Given an integer array arr, you are asked to transform the array so that each element is replaced by its "rank". The rank of an element is its position in the sorted list of unique values from arr (with the smallest element having rank 1, the next smallest rank 2, and so on). If two elements are equal, they receive the same rank. The ranking must be stable and consecutive without gaps.

Constraints:

  • All elements in arr are integers (can be negative, zero, or positive).
  • The output array must have the same length as arr.
  • Ranks start from 1 and are assigned in order of increasing value.
  • Equal elements must have the same rank.

Thought Process

At first, one might think of comparing each element to every other element to determine its rank, but this would be inefficient. The core idea is to assign ranks based on the sorted order of unique values. If we sort the array and remove duplicates, we can easily assign increasing ranks. Then, by mapping each original value to its rank, we can efficiently transform the original array.

The main challenge is to handle duplicate values correctly (assigning the same rank) and to ensure ranks are assigned consecutively starting from 1. Using a mapping (like a hash map or dictionary) allows us to look up ranks quickly for each element in the original array.

Solution Approach

Let's break down the steps to solve the problem efficiently:

  1. Extract Unique Values:
    • We want to assign ranks based on unique values, so we start by removing duplicates from arr.
  2. Sort Unique Values:
    • Sorting gives us the order in which ranks should be assigned (smallest to largest).
  3. Assign Ranks:
    • We iterate through the sorted unique values, assigning consecutive ranks (starting from 1).
    • We store these mappings in a hash map or dictionary for fast lookup.
  4. Transform the Original Array:
    • We replace each element in the original array with its corresponding rank using our mapping.
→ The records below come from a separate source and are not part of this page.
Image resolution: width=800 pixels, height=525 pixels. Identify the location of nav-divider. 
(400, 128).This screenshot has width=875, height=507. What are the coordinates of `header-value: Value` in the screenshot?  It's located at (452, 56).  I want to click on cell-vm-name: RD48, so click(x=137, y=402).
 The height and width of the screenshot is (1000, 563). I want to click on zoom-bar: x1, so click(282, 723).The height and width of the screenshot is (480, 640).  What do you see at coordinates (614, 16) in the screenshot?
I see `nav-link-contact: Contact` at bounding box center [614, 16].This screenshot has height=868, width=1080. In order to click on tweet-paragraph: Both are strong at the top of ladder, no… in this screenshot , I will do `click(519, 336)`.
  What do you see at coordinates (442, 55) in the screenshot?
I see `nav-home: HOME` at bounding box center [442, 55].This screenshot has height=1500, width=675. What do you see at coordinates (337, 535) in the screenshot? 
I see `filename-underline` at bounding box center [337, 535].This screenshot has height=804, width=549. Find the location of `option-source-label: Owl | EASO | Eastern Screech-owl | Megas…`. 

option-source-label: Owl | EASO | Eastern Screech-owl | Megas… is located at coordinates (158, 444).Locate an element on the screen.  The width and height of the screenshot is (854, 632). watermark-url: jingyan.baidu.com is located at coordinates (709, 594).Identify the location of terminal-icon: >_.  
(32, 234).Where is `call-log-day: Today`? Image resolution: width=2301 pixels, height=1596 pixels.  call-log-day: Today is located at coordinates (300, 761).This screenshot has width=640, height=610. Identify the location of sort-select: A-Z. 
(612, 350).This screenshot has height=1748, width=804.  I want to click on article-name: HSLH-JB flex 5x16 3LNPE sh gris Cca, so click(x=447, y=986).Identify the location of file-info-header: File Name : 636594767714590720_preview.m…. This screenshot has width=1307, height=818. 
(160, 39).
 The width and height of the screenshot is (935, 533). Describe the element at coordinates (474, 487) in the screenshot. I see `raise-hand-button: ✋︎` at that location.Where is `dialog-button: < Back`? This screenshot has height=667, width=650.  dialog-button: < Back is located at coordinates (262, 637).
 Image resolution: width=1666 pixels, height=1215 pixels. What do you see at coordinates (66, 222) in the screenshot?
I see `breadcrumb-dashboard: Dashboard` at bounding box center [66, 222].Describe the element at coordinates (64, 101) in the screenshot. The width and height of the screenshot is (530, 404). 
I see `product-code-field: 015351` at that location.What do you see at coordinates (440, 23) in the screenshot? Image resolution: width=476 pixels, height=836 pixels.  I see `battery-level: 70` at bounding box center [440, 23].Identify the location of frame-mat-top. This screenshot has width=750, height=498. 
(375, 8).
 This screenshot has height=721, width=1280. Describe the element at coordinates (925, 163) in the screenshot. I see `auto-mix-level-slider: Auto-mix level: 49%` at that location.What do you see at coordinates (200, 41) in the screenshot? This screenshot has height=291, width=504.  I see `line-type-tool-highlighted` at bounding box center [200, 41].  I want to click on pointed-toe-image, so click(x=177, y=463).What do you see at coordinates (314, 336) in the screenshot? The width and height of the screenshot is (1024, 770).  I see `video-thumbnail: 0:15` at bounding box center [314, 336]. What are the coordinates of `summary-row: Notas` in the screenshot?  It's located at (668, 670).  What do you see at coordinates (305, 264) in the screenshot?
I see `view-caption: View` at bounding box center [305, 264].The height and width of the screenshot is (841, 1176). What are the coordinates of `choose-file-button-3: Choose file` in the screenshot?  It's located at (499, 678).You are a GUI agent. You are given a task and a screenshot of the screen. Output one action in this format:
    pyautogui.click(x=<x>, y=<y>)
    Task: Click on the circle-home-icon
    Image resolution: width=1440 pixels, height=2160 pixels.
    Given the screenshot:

We use a hash map (or dictionary) for O(1) rank lookups, and sorting ensures the correct rank order. This approach is much faster and cleaner than comparing each element to every other element.

Example Walkthrough

Let's use the input arr = [40, 10, 20, 30, 20, 10] as an example.

  1. Extract Unique Values:
    • Unique values: [10, 20, 30, 40]
  2. Sort Unique Values:
    • Already sorted: [10, 20, 30, 40]
  3. Assign Ranks:
    • 10 → 1
    • 20 → 2
    • 30 → 3
    • 40 → 4
  4. Transform the Original Array:
    • arr[0] = 40 → 4
    • arr[1] = 10 → 1
    • arr[2] = 20 → 2
    • arr[3] = 30 → 3
    • arr[4] = 20 → 2
    • arr[5] = 10 → 1

    Final Result: [4, 1, 2, 3, 2, 1]

Each original value is replaced by its rank, and duplicates share the same rank.

Time and Space Complexity

Brute-force Approach:

  • If we compared every element to every other element to count how many are smaller, time complexity would be O(N^2), which is inefficient for large arrays.
Optimized Approach (Sorting and Mapping):
  • Extracting unique values: O(N) time and space (using a set/dictionary).
  • Sorting unique values: O(M log M), where M is the number of unique elements (M ≤ N).
  • Mapping values to ranks: O(M).
  • Transforming the original array: O(N).
  • Total Time Complexity: O(N log N) (since M ≤ N, sorting dominates).
  • Space Complexity: O(N) for the mapping and result array.

This makes the optimized approach much more efficient and scalable.

Summary

The Rank Transform of an Array problem asks us to replace each element with its rank among unique, sorted values. The key insight is to use a combination of sorting and mapping to assign ranks efficiently, ensuring duplicates get the same rank. By leveraging data structures like sets and hash maps, we avoid unnecessary comparisons and achieve a clean, efficient O(N log N) solution. This approach is both elegant and practical for large inputs.